UN - United Nations

02/05/2026 | Press release | Distributed by Public on 02/05/2026 17:59

Socioeconomic Transformation Requires Local Innovations, Tackling Informal Labour, Speakers Stress as Social Development Commission Continues Session

Socioeconomic Transformation Requires Local Innovations, Tackling Informal Labour, Speakers Stress as Social Development Commission Continues Session

Today, as the Commission for Social Development discussed priorities for transformative social development - as well as local innovations to realize them - much of the dialogue centred on the need to address informal labour.

The Commission's annual session opened on 2 February and will run through 10 February at UN Headquarters in New York. (Daily coverage available here.) Delegations are meeting to discuss implementing commitments made during the two World Summits for Social Development held to date - the first in Copenhagen in 1995 and the second in Doha 30 years later. These are contained in, respectively, the Copenhagen Declaration and Programme of Action and the Doha Political Declaration.

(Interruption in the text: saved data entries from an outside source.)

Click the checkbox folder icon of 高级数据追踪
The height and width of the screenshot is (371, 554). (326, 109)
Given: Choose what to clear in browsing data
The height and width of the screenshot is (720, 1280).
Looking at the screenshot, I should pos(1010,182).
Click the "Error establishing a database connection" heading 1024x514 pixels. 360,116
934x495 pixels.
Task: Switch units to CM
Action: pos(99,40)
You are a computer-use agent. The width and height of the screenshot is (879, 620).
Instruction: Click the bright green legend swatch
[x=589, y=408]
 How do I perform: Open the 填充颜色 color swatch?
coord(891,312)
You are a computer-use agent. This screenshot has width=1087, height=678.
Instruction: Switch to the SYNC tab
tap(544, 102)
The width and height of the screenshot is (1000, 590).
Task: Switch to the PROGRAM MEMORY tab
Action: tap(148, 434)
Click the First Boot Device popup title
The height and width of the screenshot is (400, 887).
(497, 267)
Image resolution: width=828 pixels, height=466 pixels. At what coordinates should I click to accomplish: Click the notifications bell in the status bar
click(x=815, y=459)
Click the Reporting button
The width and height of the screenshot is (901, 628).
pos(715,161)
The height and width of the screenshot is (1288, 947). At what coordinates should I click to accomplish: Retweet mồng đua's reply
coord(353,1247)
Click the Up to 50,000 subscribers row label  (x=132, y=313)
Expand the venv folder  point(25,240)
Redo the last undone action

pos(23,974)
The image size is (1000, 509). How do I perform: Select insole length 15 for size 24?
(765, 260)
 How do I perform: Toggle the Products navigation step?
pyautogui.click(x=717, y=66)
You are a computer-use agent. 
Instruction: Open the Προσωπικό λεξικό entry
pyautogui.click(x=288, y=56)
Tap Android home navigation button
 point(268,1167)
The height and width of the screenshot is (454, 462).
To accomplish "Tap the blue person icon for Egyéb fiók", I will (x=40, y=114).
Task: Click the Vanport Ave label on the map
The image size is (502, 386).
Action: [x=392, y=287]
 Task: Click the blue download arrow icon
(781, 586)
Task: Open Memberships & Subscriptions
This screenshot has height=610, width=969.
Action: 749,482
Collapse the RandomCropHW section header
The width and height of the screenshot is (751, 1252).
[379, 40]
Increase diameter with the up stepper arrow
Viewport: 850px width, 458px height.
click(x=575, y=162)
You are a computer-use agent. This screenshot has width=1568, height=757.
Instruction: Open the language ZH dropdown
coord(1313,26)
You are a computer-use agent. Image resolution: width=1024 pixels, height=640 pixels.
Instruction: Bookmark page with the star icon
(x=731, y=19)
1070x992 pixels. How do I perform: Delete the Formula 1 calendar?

In the morning, the Commission held an interactive dialogue with senior UN officials titled "United for inclusion: Leveraging the United Nations system for transformative social development". Divided into two segments, the first focused on priorities for transformative social development.

On that, José Manuel Salazar-Xirinachs, Executive Secretary of the Economic Commission for Latin America and the Caribbean (ECLAC), underlined the need to address the "three main development traps" in which countries of his region are snared. He described them as: low capacity to grow and transform; high inequality, low social mobility and weak social cohesion; and weak institutional capacities and ineffective governance. "These traps are interrelated and mutually reinforcing", he said, adding that inequality in the region is "profoundly rooted" in the first trap.

In Latin America and the Caribbean, he said, social-protection systems are mostly financed by taxes on the formal economy; however, low growth capacity means that labour markets do not generate enough formal jobs. Productive development and social-protection policies, then, are "essential to generate decent work", he stressed. Relatedly, he recalled that regional countries requested ECLAC to prepare material that would allow the region's voice to be heard at the Second World Summit for Social Development. "This was done and translated into a number of key messages - including on the need to invest at least 1.5 to 2.5 per cent of GDP (gross domestic product) in social protection," he reported.

Call for Policies that Protect Workers and Communities

Magdalena Sepúlveda Carmona, Director of the United Nations Research Institute for Social Development (UNRISD), also underscored the importance of strengthening universal, rights-based social protection and public services. "Informal workers, migrants, women and persons with disabilities are still unprotected," she observed. Further, she emphasized the need to support just and inclusive transitions amidst climate change and economic disruption. "We need policies that protect workers and communities and expand adaptative social protection," she added.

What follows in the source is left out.